1. This is talking about how nullification is EFFECTIVE. It’s a blueprint on how to take action against federal acts right now. This was a VERY EFFECTIVE method. Use it.
2. On constitutionality – the commentary isn’t really covering it. But, I’m happy to provide some short thoughts on your comment….an analogy is appropriate.
If the Constitution provided the return of a stolen vehicles, and someone had your vehicle, you’d still have to provide proof of ownership. And the person you accused of having your property would still have the opportunity to counter your claims.
the fugitive slave act was an abomination – morally, and constitutionally. On the latter – because it removed due process – the ability to counter and defend against a claim of ownership in court.
All you needed to do was say “That black person is my property” – and they’d be yours…whether you were telling the truth or not.
But Michael,
The constitution specifically provides for the return of runaway slaves. Article 4, Section 2 “No person held to service or labor in one state, under the laws thereof, escaping into another, shall, in consequence of any law or regulation therein, be discharged from such service or labor, but shall be delivered up on claim of the party to whom such service or labor may be due,” Nullification must respond to unconstitutional acts or edicts not unpopular or even unjust. For proper understanding of state sovereignty, one can usdually look southward!
All you needed to do was say “That black person is my property” – and they’d be yours…whether you were telling the truth or not.
Not so! The magistrate had to make a decision & the owner had to give a description of his property. The provision for both possibilities was in the law. $5 for a release, $10 for a return. Due process was followed. In fact to allow for escape without a hearing (Underground railroad) was an abrogation of process. Remember slaves were property.
@ht_cce That is not due process. Allowing both sides to make a case is. But, thanks for the feedback…
For everyone else reading.
The key here is that testimony wasn’t allowed on both sides, jury trials were eliminated – and more. Basically everything that you would be entitled to if I were to say that the computer you are using is mine.
I could tell the commissioner (not magistrate) that is was mine, provide my evidence, and you couldn’t defend yourself.
That’s the opposite of due process.
Thank you, Michael. Appreciate the exchange. We definitely agree on the modern application of the principle today.
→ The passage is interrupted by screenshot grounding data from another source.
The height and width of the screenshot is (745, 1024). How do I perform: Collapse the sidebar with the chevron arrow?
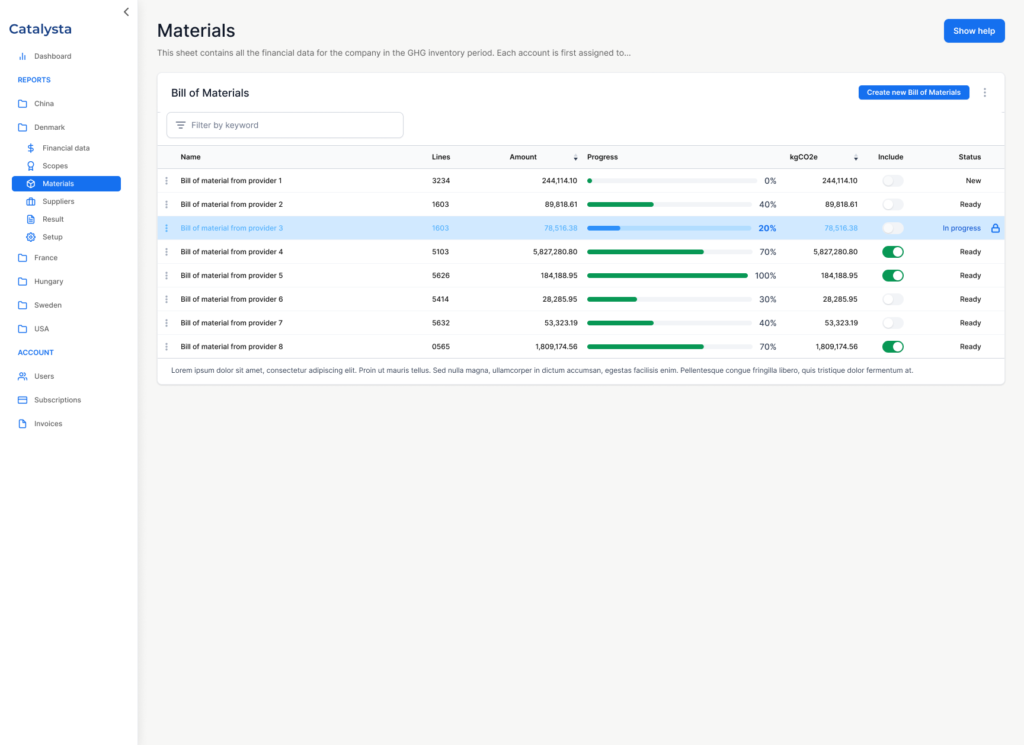(126, 12)
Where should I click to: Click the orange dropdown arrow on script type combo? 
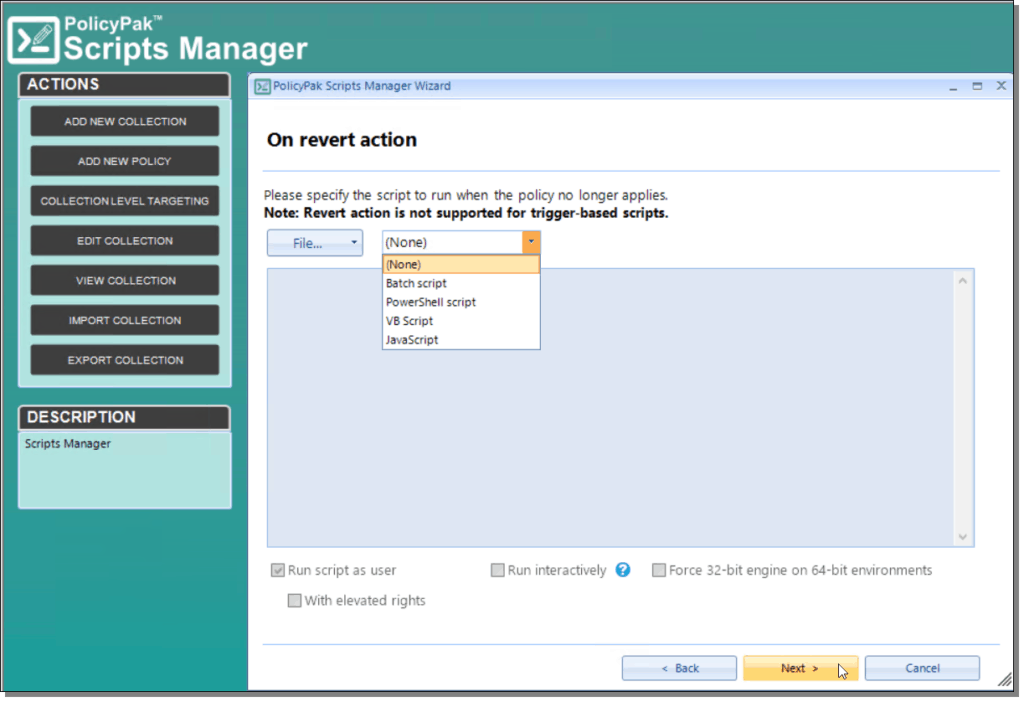point(531,242)
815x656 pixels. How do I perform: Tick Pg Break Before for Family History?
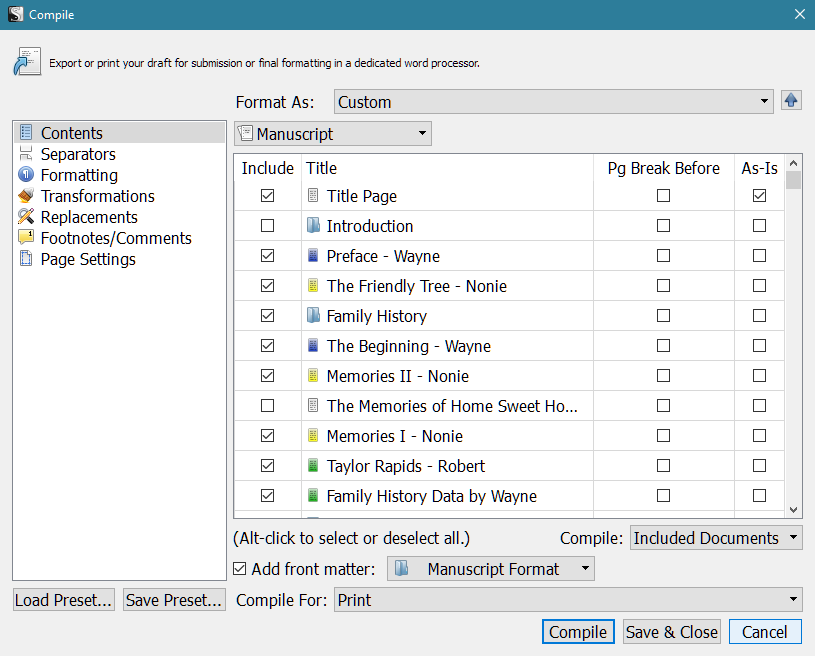click(x=663, y=316)
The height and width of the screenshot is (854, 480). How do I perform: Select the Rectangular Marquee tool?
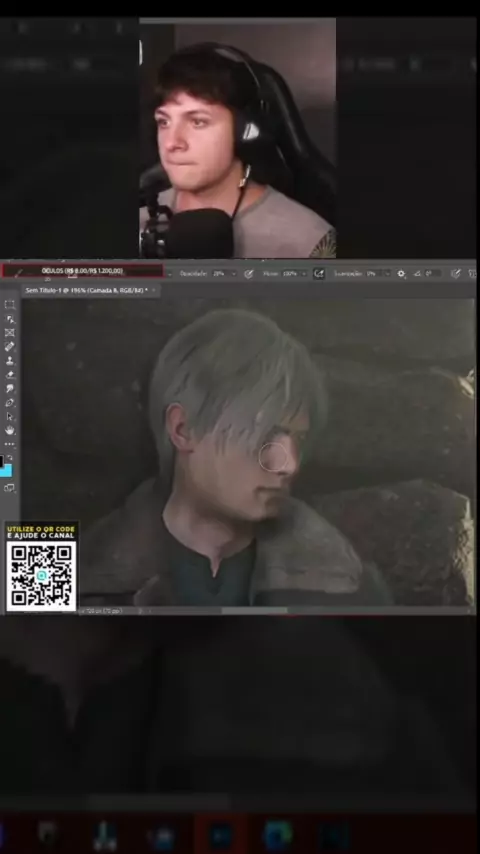pos(9,305)
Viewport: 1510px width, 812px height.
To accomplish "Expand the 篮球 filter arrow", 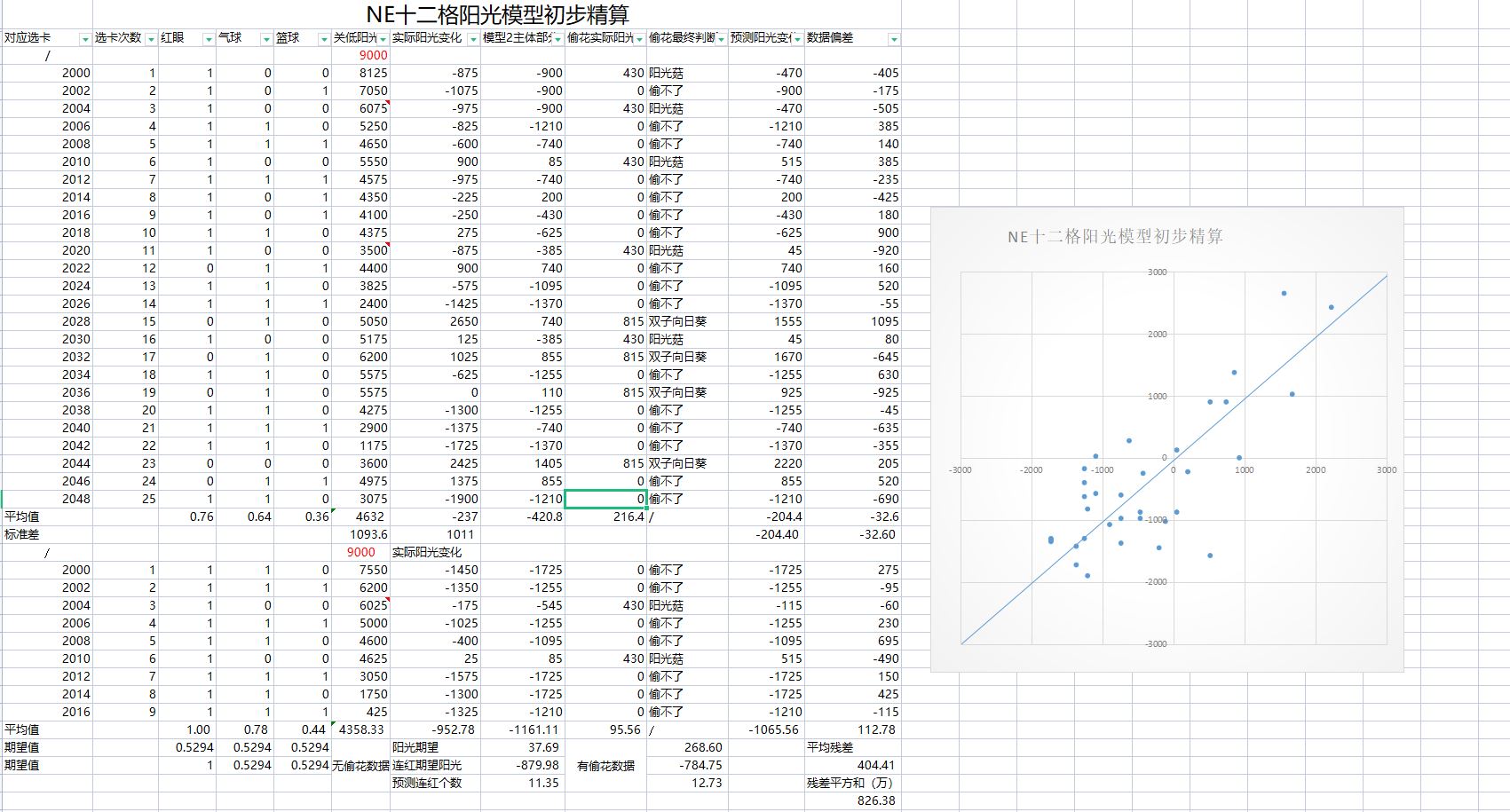I will point(322,39).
Can anyone here tell me if South Carolina is listed as one of the States that Nullified?????
Question is:
When the FEDs are after someone, and they think they may be hampered in herding or detaining him, surely they will charge that person with something else to disallow any local authority of getting in the way. And what’s easier then charging someone with an imaginary crime serious enough to enlist the help of the states or other local authority when needed, then easily drop the charges after that person has been corralled under an NDAA warrant.
Because what will most likely precipitate such detention is someone with knowledge and critical of US Government complicity in some act of drug transport or more then likely terror. Which is why NDAA was actually promoted and passed.
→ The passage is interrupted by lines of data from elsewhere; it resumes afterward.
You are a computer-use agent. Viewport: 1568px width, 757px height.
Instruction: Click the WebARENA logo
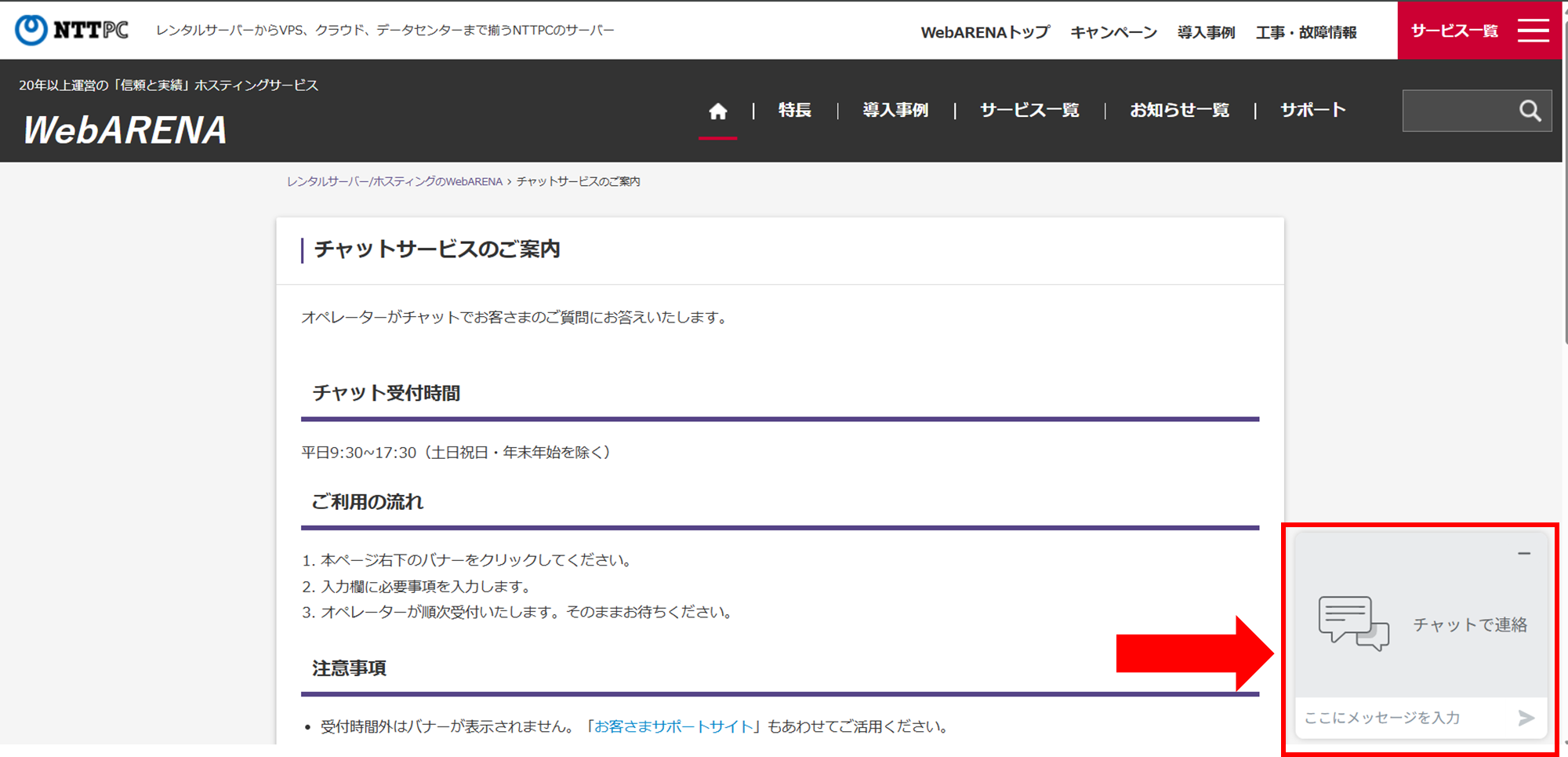tap(125, 129)
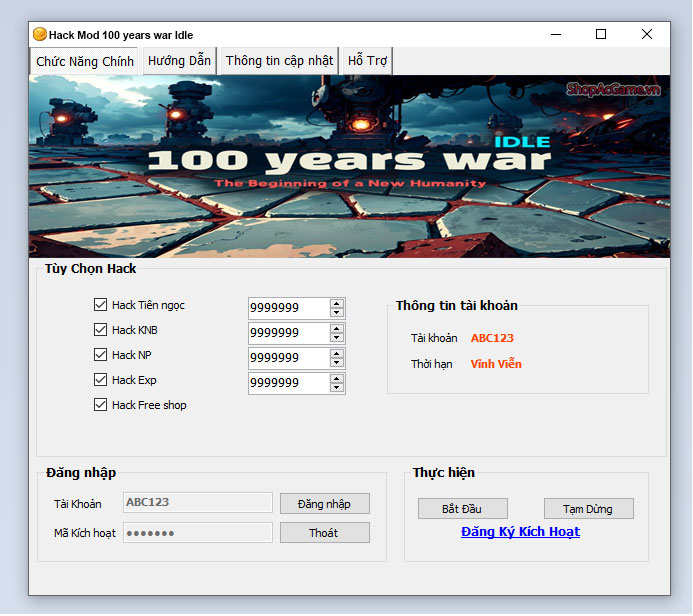
Task: Select the Hỗ Trợ tab
Action: point(367,61)
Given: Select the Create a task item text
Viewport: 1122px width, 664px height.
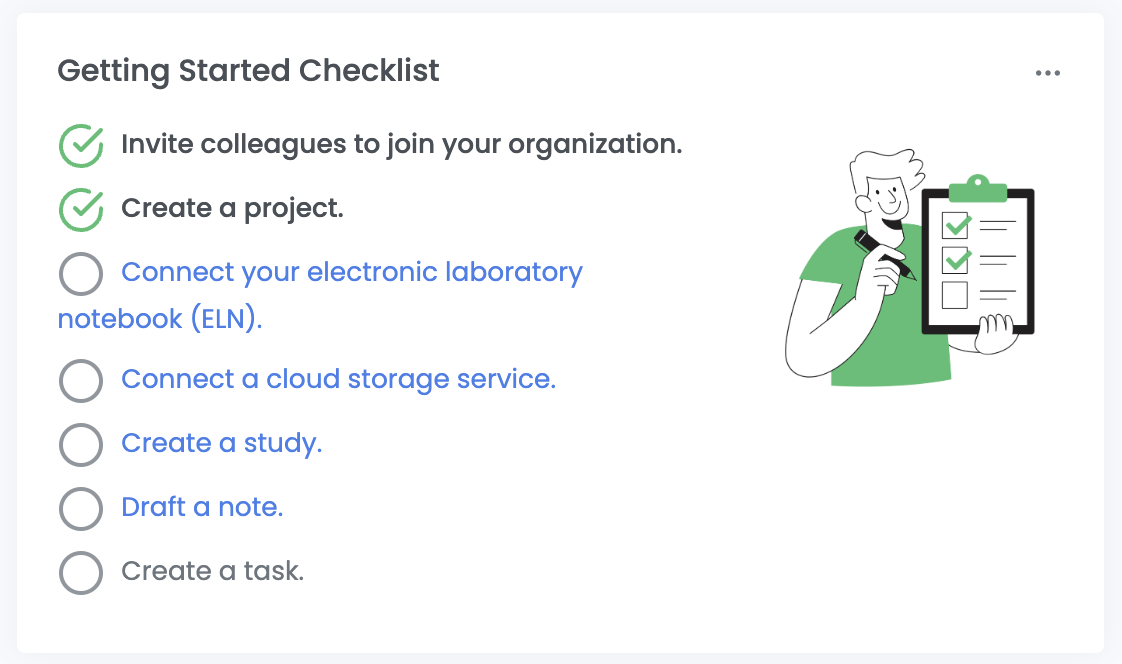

It certainly has little effect on foreign terrorist although dressed as such, but mighty effective in hampering opposition on something likely the US Government will be involved in the future. So to clear the road, was this law inaugurated to prepare for whomever is audacious or brave enough to oppose the tyranny that is no longer on the horizon but a very present reality.
Anyone out there have an answer?
Post answer on forum.
Please forgiver me, if I don’t respond immediately. The expat Clem Kadidlehopper lives in Patagonia and often doesn’t check the forum for several days.
Best Regards folks, keep up the good work, I love reading your comments, there are some very smart people on this forum and I learn alot. Thanks and may God increase your tribe!
One final note. Research says Michael is right – no due process. But, southerners bekieved none was necessary because of the constitutional guarntee of return. The slave himself had no due process rights because he was the property absconded with.as well as the perpetrator.